20 Next Generation Perth Bears: Inside the six-year pathways plan to debut a home-grown NRL star
A rugby league shockwave is about to pulse through Western Australia on the back of the launch of the Perth Bears academy. These are the 20 home-grown juniors on the fast-track to NRL debuts.
Pamela Whaley
Pamela Whaley
@pamelawhaley
7 min read
April 20, 2026 - 5:00AM
A rugby league shockwave is about to pulse through Western Australia on the back of the launch of the Perth Bears academy.
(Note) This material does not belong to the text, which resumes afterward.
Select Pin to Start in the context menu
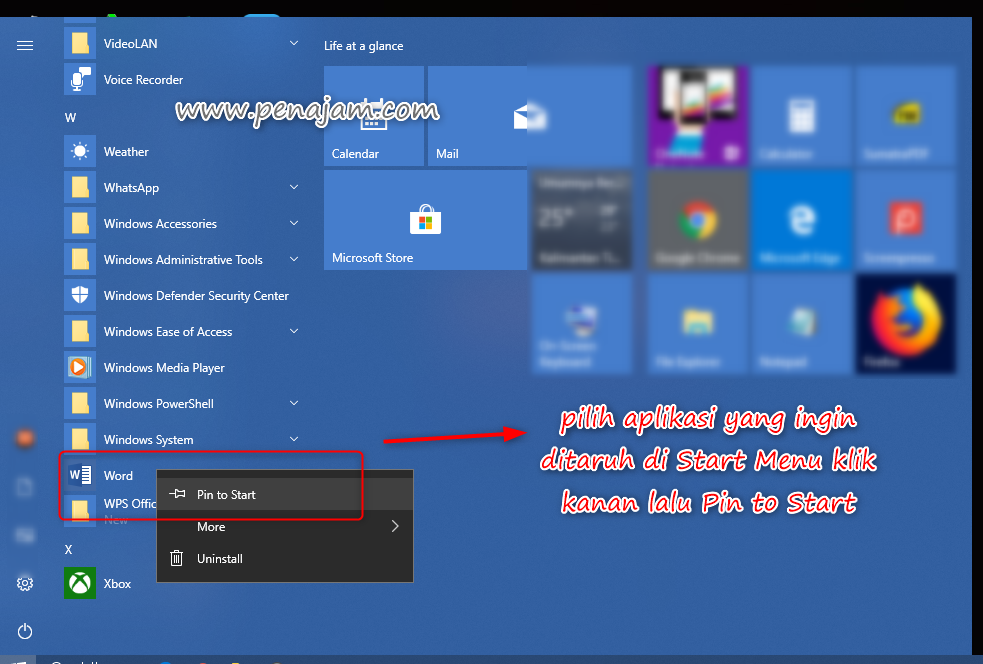click(227, 494)
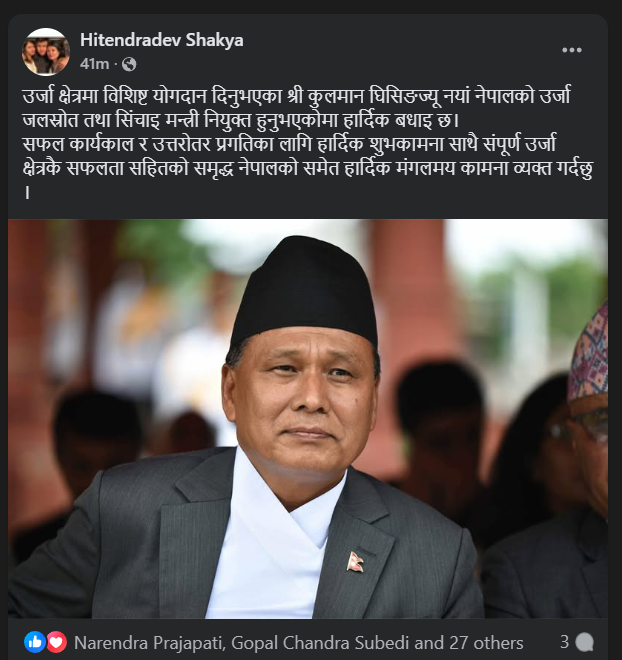Click the first line of Nepali post text
The image size is (622, 660).
pyautogui.click(x=296, y=96)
These are the 20 home-grown juniors on the fast-track to NRL debuts.
Build it and they will come.
It’s less than a year before the start of an NRL era for Perth Bears but they’re already preparing the next generation. It’s about the long crawl.
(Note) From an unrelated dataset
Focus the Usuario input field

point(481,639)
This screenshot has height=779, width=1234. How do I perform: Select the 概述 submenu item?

Countless hours of video, pitches to parents and visits to junior clubs has produced 20 of the brightest young players in Western Australia selected for the inaugural academy with more to come over coming months in Brisbane and North Sydney.
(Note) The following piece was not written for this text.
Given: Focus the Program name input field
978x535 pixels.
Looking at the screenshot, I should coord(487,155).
Players who could have been lost to rival clubs, or the sport, now have a pathway to the top.
The aim is to make an NRL player out of them over the next six seasons as well as stop a massive leak of West Australian talent moving east every year to chase their dreams.
Perth Bears officially launch their academy ahead of the 2027 season.
BEARS’ TIMELINE DEBUT
Last week, Perth Bears announced their inaugural Bear Tracks academy, the start of the six-year plan to produce home-grown talent in the NRL by 2031.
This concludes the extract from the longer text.